### BRANO ESTRATTO
* * * * * * * * *
Un padre giapponese da quattro mesi cerca ogni giorno i resti della moglie e della figlia piccola, morte a causa dello tsunami dell’11 marzo scorso.
RICERCA SENZA SPERANZA – Maromu Oikawa, un pompiere 30enne, esce sempre di casa a piedi con una pala, una motosega e tre fotografie. L’uomo setaccia le rive del fiume, i campi di riso, i burroni, e qualsiasi altro luogo dove potrebbero essere nascosti i loro resti. Utilizza la pala per sollevare i pezzi di cemento, la motosega tagliare il legno, e in qualsiasi momento si aspetta di imbattersi in una mano o un volto che possano ricondurlo ai suoi cari. Come raccontato da un reportage di John M. Glionna per il Los Angeles Times, Oikawa sta cercando i corpi della moglie e della figlia piccola, scomparse l’11 marzo quando il terremoto ha strappato le case dalle fondamenta e ucciso tutte le persone che si trovavano al loro interno. Il disastro ha colpito duramente Ishinomaki, una cittadina di 160mila agricoltori e pescatori. Su 8mila persone ancora disperse nel nord-est del Giappone, 2.770 vengono da qui. Ishinomaki ha anche subito in assoluto il più grave bilancio delle vittime: 3.100 in tutto. Oikawa sa bene che non potrà mai più rivedere vivi i suoi familiari.
* * * * * * * * *
### COSA FARE
Che cosa porta con sé Maromu Oikawa ogni volta che esce di casa, secondo il brano? Le righe non hanno alcun legame con il brano.
* * * * * * * * *
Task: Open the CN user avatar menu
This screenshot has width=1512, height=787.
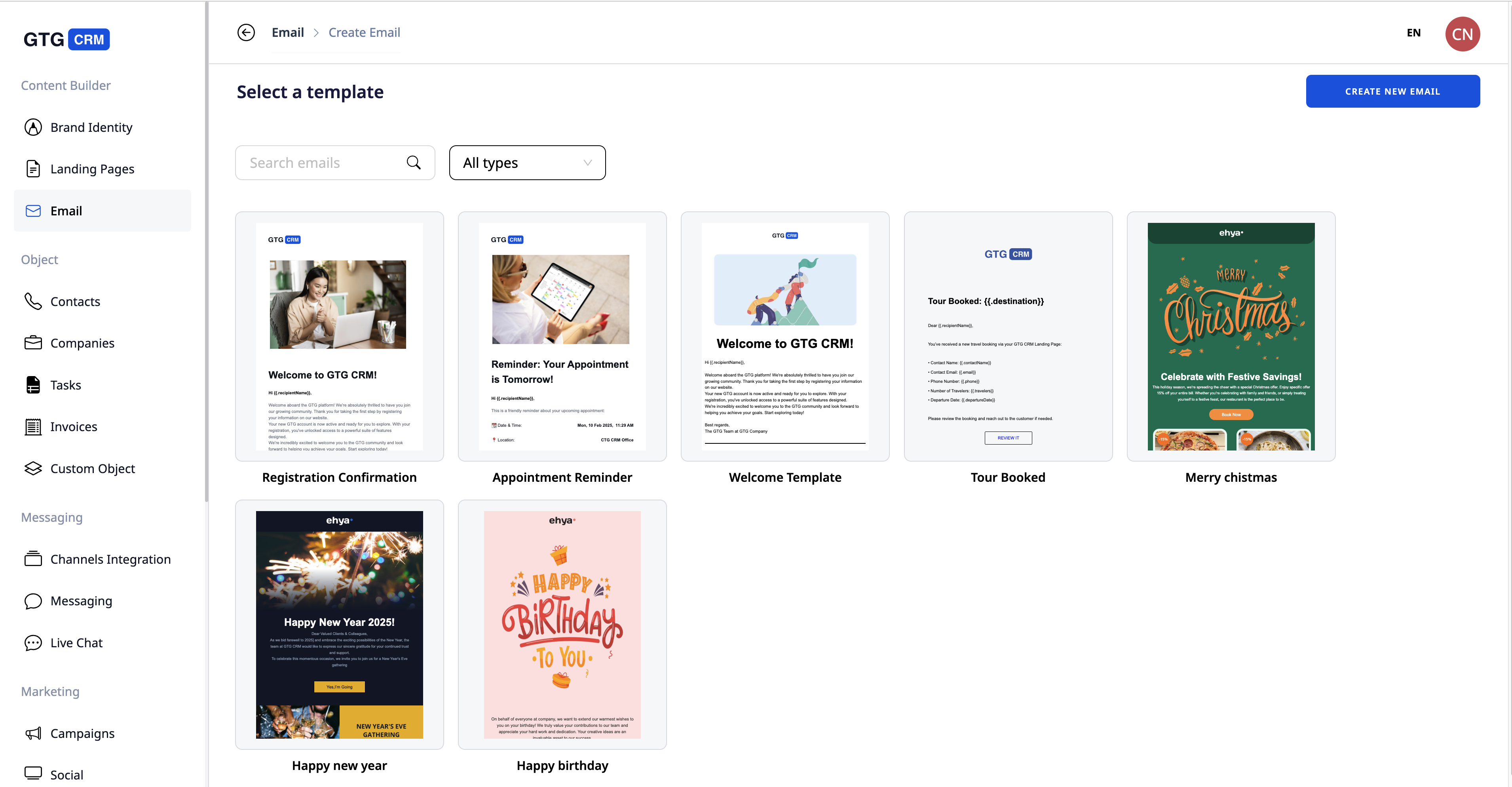Action: (1462, 34)
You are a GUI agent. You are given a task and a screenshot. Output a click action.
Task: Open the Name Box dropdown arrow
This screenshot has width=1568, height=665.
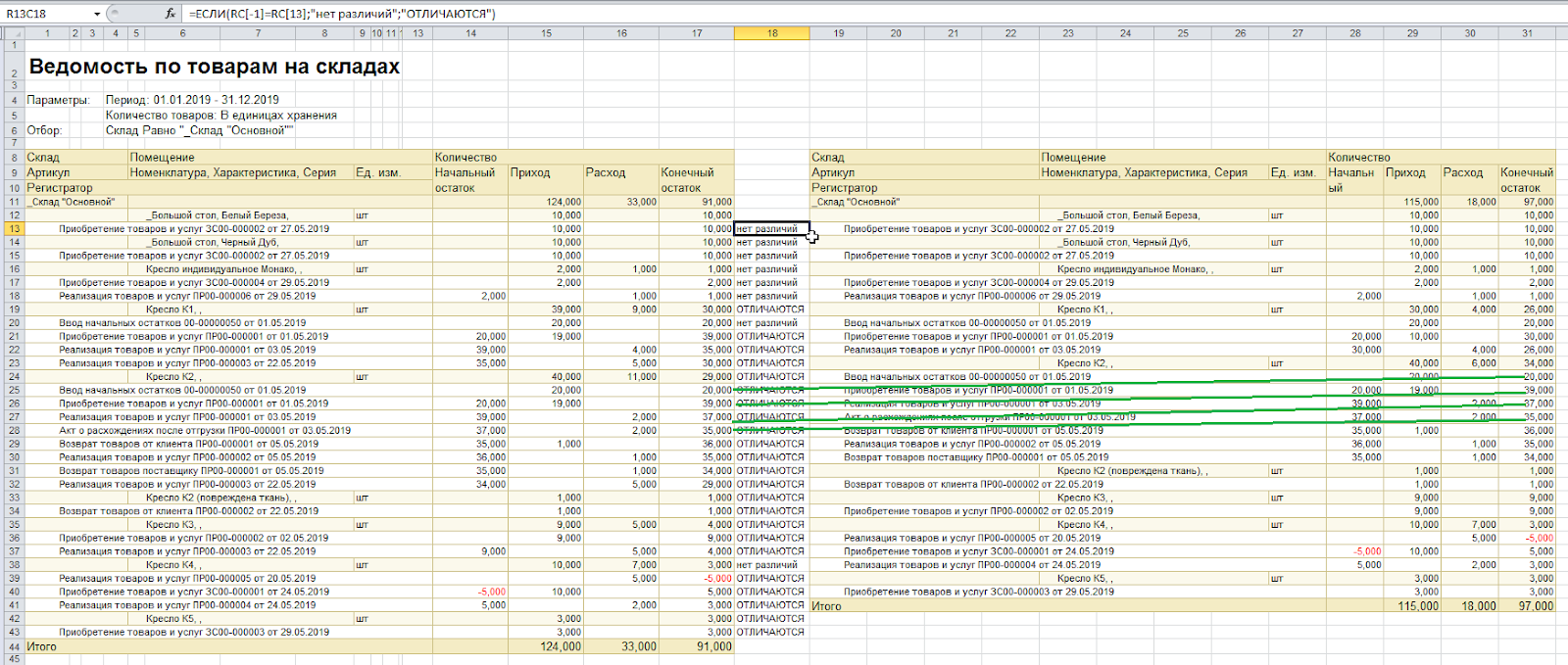[x=97, y=14]
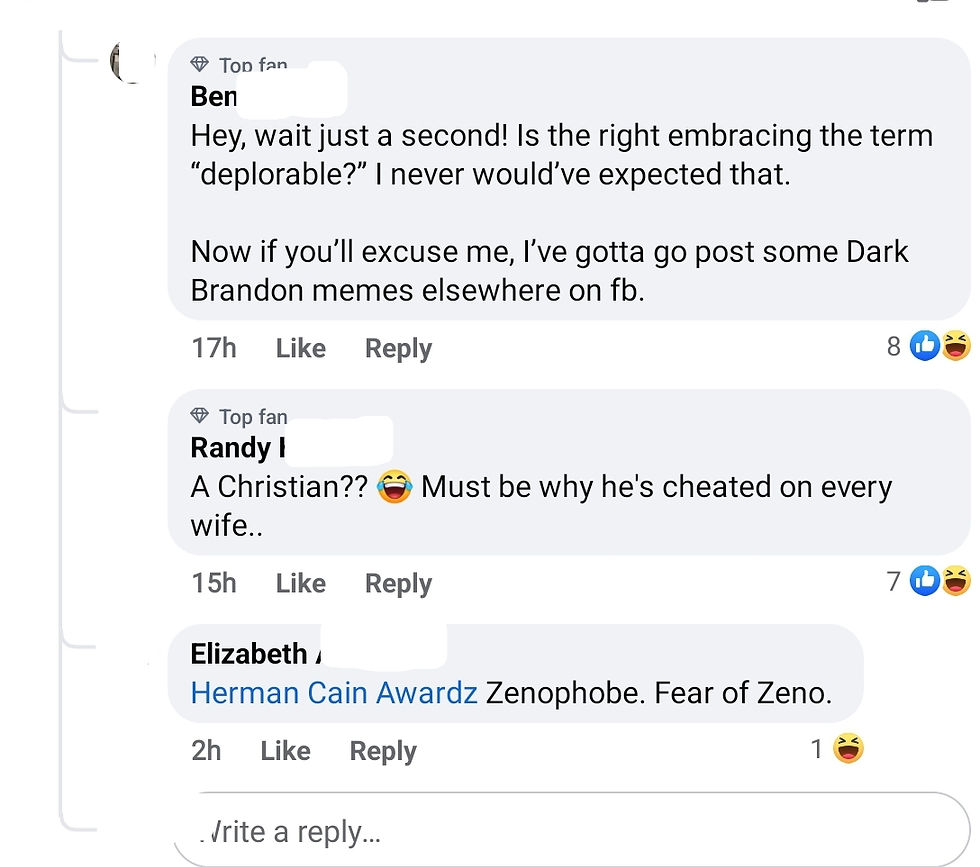This screenshot has height=867, width=980.
Task: Like Elizabeth's Zenophobe comment
Action: click(x=285, y=751)
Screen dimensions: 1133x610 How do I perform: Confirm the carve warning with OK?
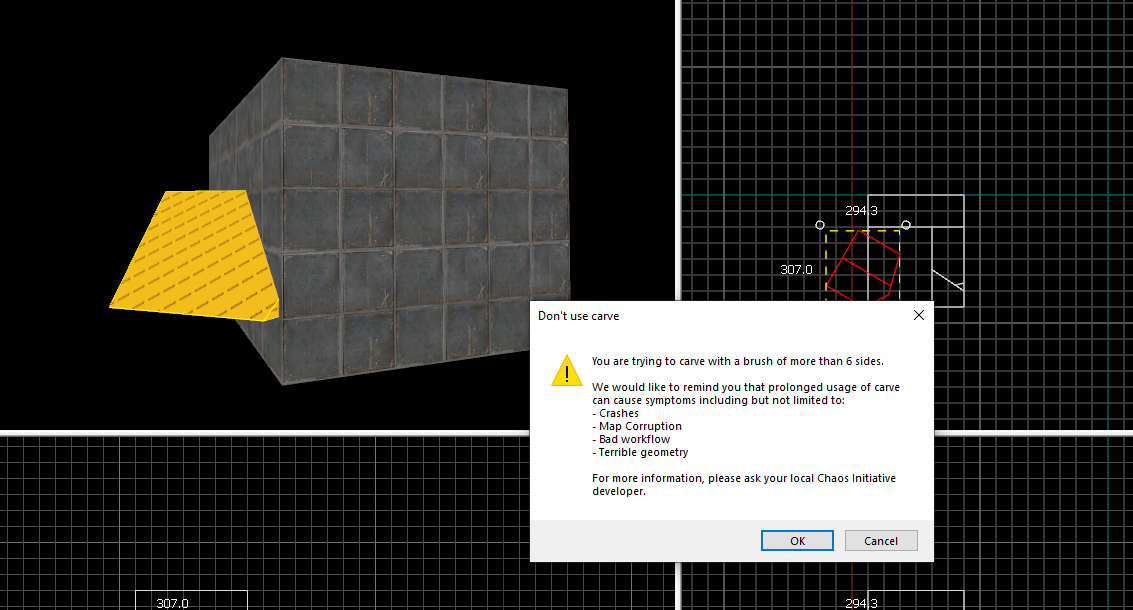796,540
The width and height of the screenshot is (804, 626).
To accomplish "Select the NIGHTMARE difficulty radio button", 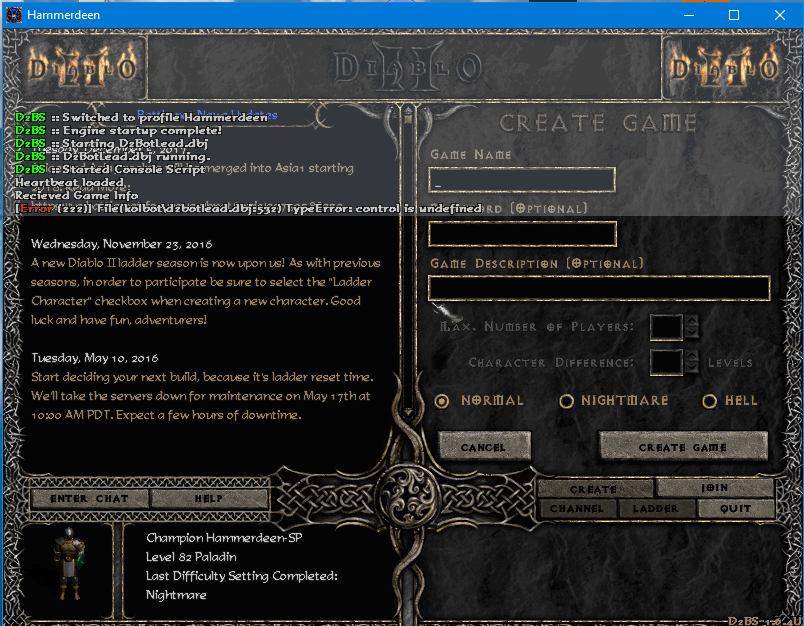I will pos(566,401).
* * * * * * * * *
### RISULTATO
Una pala, una motosega e tre fotografie.